Responsible Office: Institutional Compliance Office
Last Review: 04/01/2021
Next Review: 04/01/2024
Contact: Melanie Burlison, Privacy Officer
Related Policies: FI0160 – HIPAA Re-designation and General Policy
To establish guidelines for acceptable social media use to protect the privacy and safety of patients. This procedure applies to all social media sites whether it is a UTHSC site, a personal site, or whether commenting on other posts and sites.
UTHSC recognizes the value of on-line social media sites and blogs as vital resources to positively promote the University’s mission and values, operational goals, marketing and recruitment activities, as well as a forum for exchange of information by its workforce members. UTHSC will establish and maintain an organizational presence on popular social media sites in order to facilitate communication opportunities for patients, employees, faculty, staff, students, residents and other stakeholders in the communities served by UTHSC.
UTHSC strives to maintain the highest level of confidentiality of all patient personal health information. All patient information is strictly confidential and can be shared only with those who have a “need to know” according to their job duties and/or responsibilities. UTHSC patient information is provided solely for the purpose of conducting the business of the University. These guidelines are intended to ensure compliance with legal and regulatory privacy restrictions.
- Social Media or social networking refers to but is not limited to online networks such as Facebook, Twitter, Snapchat, and LinkedIn; Video/photo sharing websites such and YouTube and Instagram, and any other form of online publishing, including: blogs, discussion forums, newsgroups and email distribution lists.
- Workforce Members shall include all UTHSC employees, faculty, staff, students, residents and volunteers.
- Protected Health Information (PHI) is defined under Health Insurance Portability and Accountability Act (HIPAA) as all individually identifiable information that is created, transmitted, or maintained by a covered entity in any media-oral, written, or electronic (including images) related to the past, present, or future physical or mental health or condition of an individual. If the information is individually identifiable and is health information, then it is protected by HIPAA.
Social Media Guidelines
- UTHSC workforce members shall not sign up for personal accounts on social media (Facebook, Snapchat, Twitter, Instagram, blogs, or other types of social media sites) using their UTHSC email address. For personal accounts, use a personal email address as your primary means of identification.
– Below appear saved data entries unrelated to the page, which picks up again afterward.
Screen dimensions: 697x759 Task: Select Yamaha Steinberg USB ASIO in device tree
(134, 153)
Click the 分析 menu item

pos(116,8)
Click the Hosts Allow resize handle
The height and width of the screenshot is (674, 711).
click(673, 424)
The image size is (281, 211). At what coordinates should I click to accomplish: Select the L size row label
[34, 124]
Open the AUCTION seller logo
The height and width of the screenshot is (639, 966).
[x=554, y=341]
- Do not post any UTHSC patient information (including but not limited to PHI, pictures or images) to social media sites or personal sites. This is prohibited even if the patient has provided authorization. Social media creates a potential risk of disclosing (inadvertently or otherwise) privileged or confidential information, including the identities of current or former patients. Alert your supervisor and/or contact the UTHSC HIPAA Privacy Officer if you see information posted by others that is confidential.
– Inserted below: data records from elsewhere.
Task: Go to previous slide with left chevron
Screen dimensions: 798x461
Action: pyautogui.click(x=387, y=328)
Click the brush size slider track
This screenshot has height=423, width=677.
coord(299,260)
- You are personally responsible for your posts. The contents of social media posts because of one’s affiliation with UTHSC are not provided on the behalf of the University and do not express the opinion or position of the University. UTHSC workforce members engaged in personal and professional social media communications that reference UTHSC-related content should do so in a manner consistent with the University’s mission and values, administrative policies and procedures, and safeguards to ensure the privacy and security of patient health information.
- For UTHSC approved pages, including college and department sites – You should obtain a patient authorization that consists of a written and signed consent before you post UTHSC patient information (including but not limited to PHI, pictures or images).